• To overcome aviation radio frequency congestion across Europe, more channels are needed. By moving to 8.33 kHz channel spacing, three times the number of channels can be created within the VHF band.

    Change in the law

    On 1 January 2018 the law changes and all aircraft operating in airspace that requires the carriage of a radio must have 8.33 kHz-compatible equipment fitted and operational. After this date all 25kHz radios can no longer be used, unless specifically exempted for a particular channel such as the emergency frequency 121.5MHz. This means that all General Aviation (GA) aircraft must comply with this change to UK law to maintain safe communications with ground stations.

    The UK leaving the EU will not affect the implementation of this new legislation.

    Plan early

    Manufacturers, suppliers, maintenance organisations and licensed engineers may struggle to cope if there is a rush to buy and fit radios in late 2017. Consequently, the CAA is encouraging GA aircraft owners to purchase 8.33kHz radios early as we anticipate demand will be high as the deadline approaches.

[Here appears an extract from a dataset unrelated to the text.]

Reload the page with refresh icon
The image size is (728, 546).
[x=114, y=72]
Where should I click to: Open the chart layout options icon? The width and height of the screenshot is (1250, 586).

    Work being done by the GA Unit

    The GA Unit, along with associations and key stakeholders, has identified a small number of common frequencies that may qualify for a temporary exemption from the 8.33 kHz implementation. We have submitted a proposal to EuroControl and we should hear the outcome in early 2017. If we are successful it will help reduce the equipage burden for a minority of users. Any exemptions granted will be for a short period of time and will not delay the change in UK legislation.

    Formal engagement has started with radio manufacturers, suppliers, maintenance organisations and licensed engineers to allow them to highlight any concerns that the 8.33 kHz implementation might have. Our main focus is to understand the capacity of industry to support the GA Community from now until 31 December 2017.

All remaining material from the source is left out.